Estes são uns inusitados tempos em que a terrível pandemia é ampliada pela «virulência do jornalismo dos últimos dias (…) na informação poluente que as televisões nos fornecem» (António Guerreiro, Ípsilon 10/04/20, p.30). Parece estarmos a viver num contexto de «fim do mundo», déjà lu na ficção científica, só que, agora, transformaram-nos em actores de uma dessas narrativas distópicas.
Não é por acaso que, desta vez, vos trago dois murais do Bairro do Fim do Mundo, em São João do Estoril (Cascais), um escritor falecido em Abril (dia 30, de há quatro anos) – Paulo Varela Gomes (1952-2016) –, e o seu livro póstumo – A Guerra de Samuel e outros contos – editado, também num mês Abril.

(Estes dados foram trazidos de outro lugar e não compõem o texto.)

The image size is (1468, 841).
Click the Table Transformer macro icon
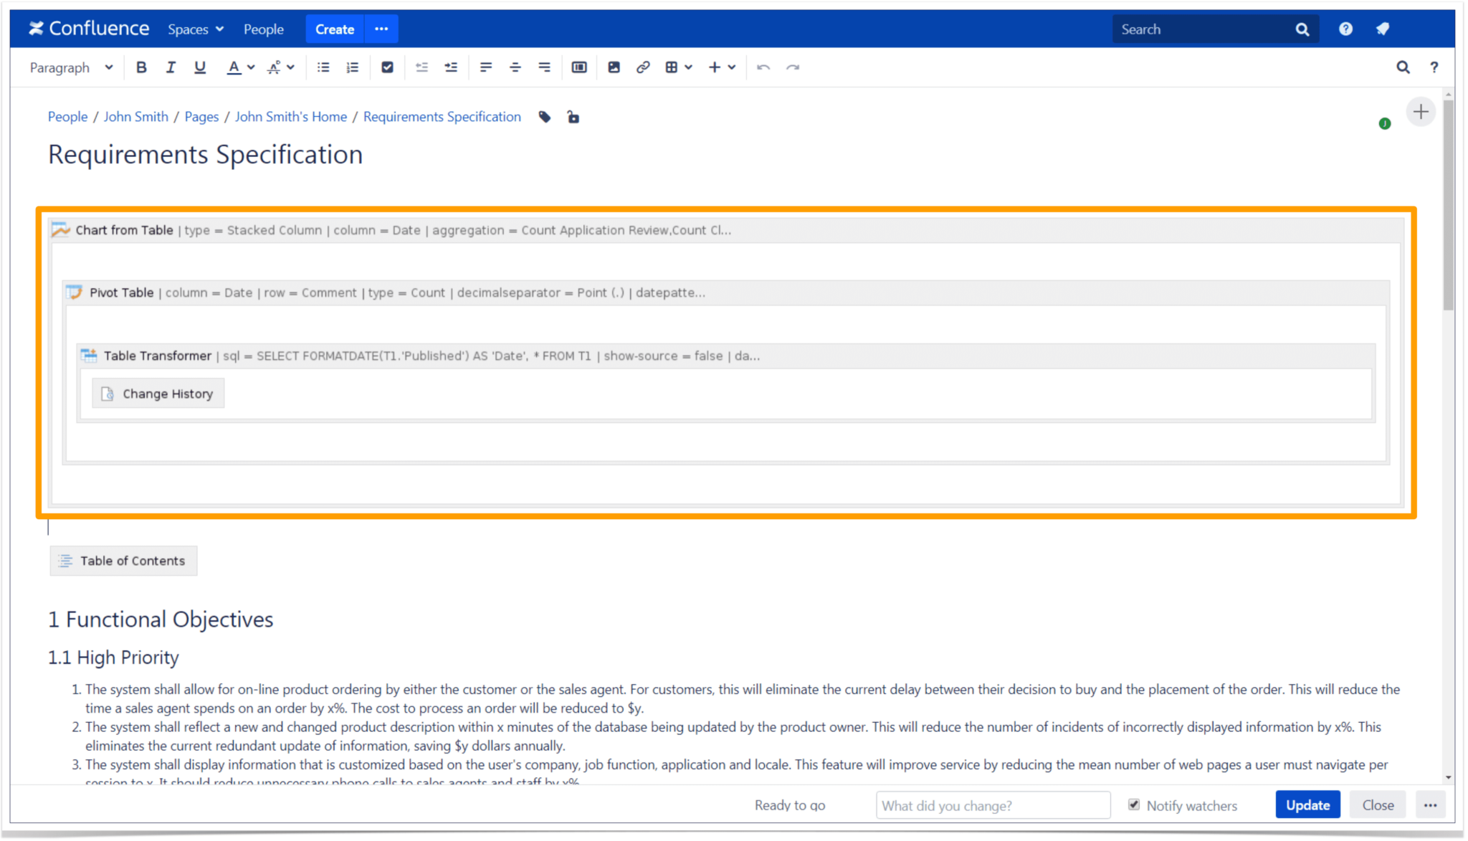point(89,355)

1. O Bairro do Fim do Mundo é uma urbanização que tem a sua génese nos anos 70 do século passado. Ali se construíram 141 barracas que chegaram alojar 278 famílias. No início do PER, em 1993, o bairro albergava 619 pessoas (principalmente ciganos e africanos dos PALOP). As últimas 20 barracas viriam a ser demolidas em 09/06/09. Hoje, é um agradável e animado bairro social recheado de graffitis e murais! Escolhi dois para ilustrar este texto: o primeiro é uma marca identitária do bairro a que se pertence com orgulho. O segundo, o planeta Terra com a morte nas suas entranhas, é uma metáfora do tempo presente, e ilustrativa dessa decadência que o autor, que este mês aqui vos trago, defende no seu derradeiro livro.

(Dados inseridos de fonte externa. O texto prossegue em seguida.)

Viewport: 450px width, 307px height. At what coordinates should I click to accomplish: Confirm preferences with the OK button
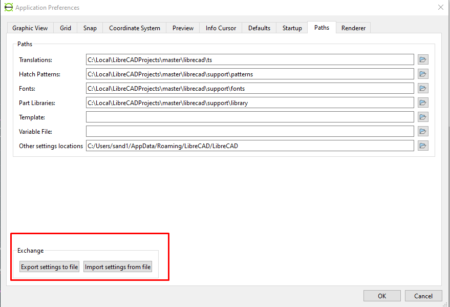[382, 296]
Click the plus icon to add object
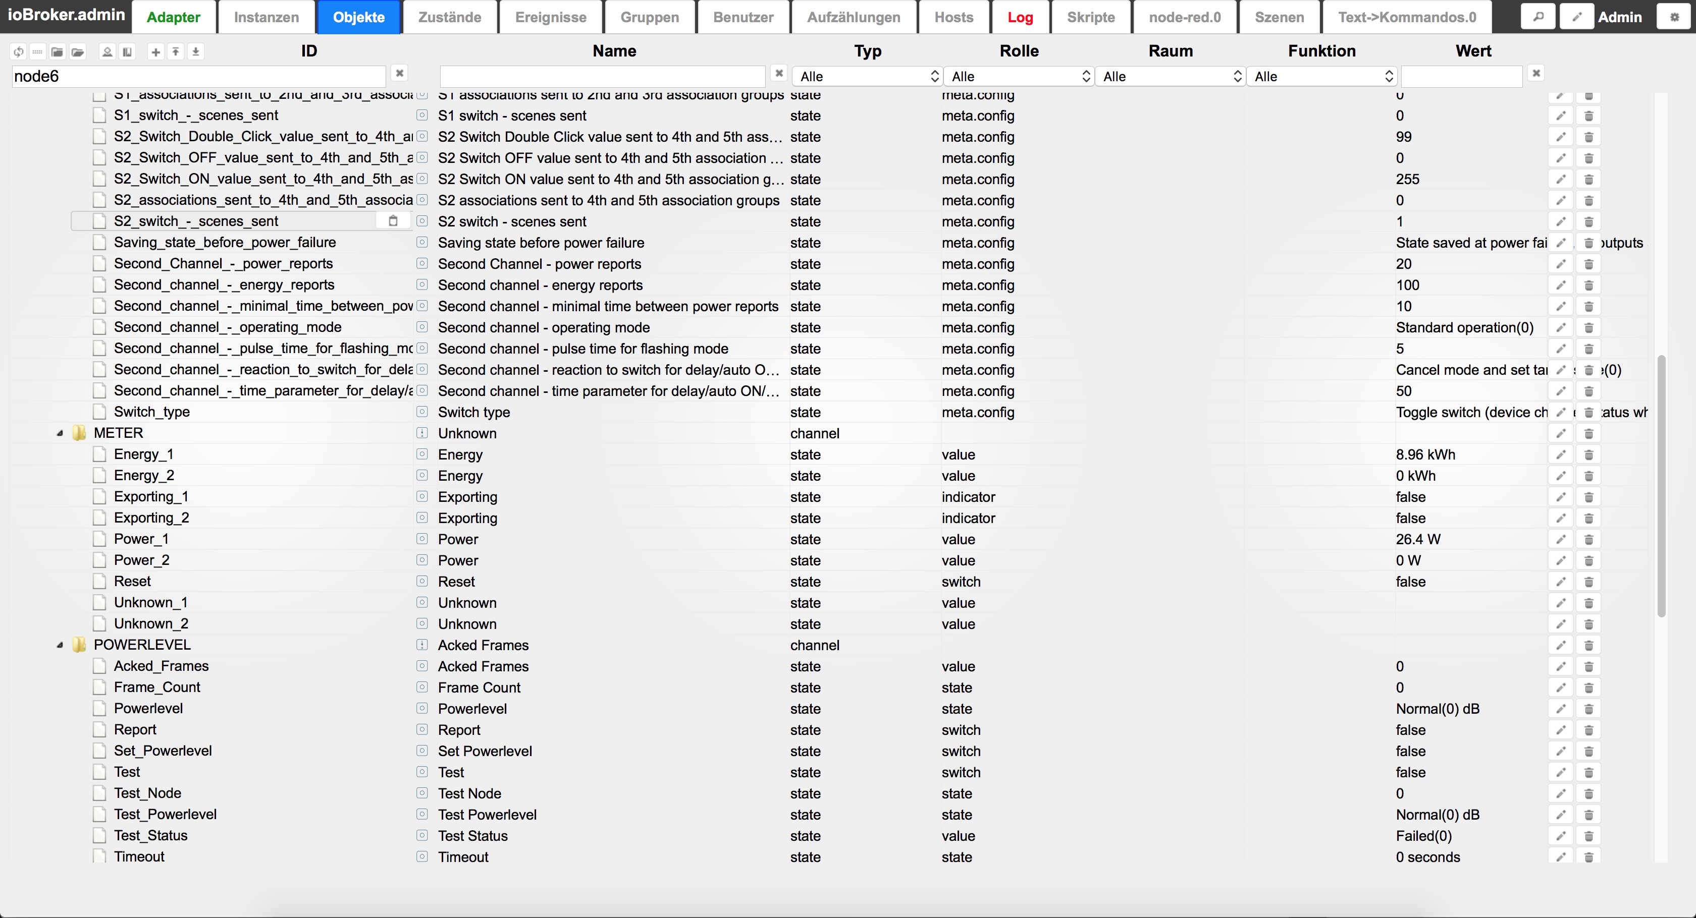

2. Paulo Varela Gomes (PVG) foi professor de História no ensino secundário e professor associado na FCT da Universidade de Coimbra. Doutorou-se em Arquitectura e os seus trabalhos, como académico e crítico, centraram-se na história da arquitectura e da arte. Foi delegado da Fundação Oriente em Goa (1996-98 e 2007-09). Quando se aposentou, em 2012, dedicou-se, por inteiro, à literatura, tendo nesses quatro anos de vida, escrito seis livros (apesar de já minado por um cancro): livro de crónicas (escreveu regularmente no PúblicoJLExpressoBlitzOuro e Cinza (2014), e os romances O Verão de 2012Hotel (2014), Era Uma Vez Em Goa (2015), Passos Perdidos (2016), todos editados pela Tinta-da-china. Recebeu o Prémio PEN Narrativa e o Grande Prémio do Romance e Novela da APE 2015.

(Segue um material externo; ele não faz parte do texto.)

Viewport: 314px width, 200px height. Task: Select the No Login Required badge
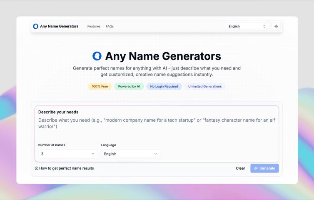coord(164,87)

Mas a sua vida literária não começou nessa finitude da vida, como me deu conta num e-mail enviado, em resposta a um convite que lhe endereçara para participar no ciclo de Encontros sobre “Literatura & Educação ” que co-organizei com o autor deste blogue (LCS):
«Quanto ao romance Encontro à beira do Arno (Hiena Ed., 1999) está esgotadíssimo e assim espero que permaneça. Já não me reconheço nesses e em outros livritos que escrevi há trinta anos, excepto uma coisa chamada Peep Show (Black Sun Editores, 1987). Não é mau, experimental qb e “literatura maldita” mais que qbE assinada Heliogábalo, saiu nos Quatro Elementos Editores» [grupo editorial a que pertenceu juntamente com escritor Mário de Carvalho].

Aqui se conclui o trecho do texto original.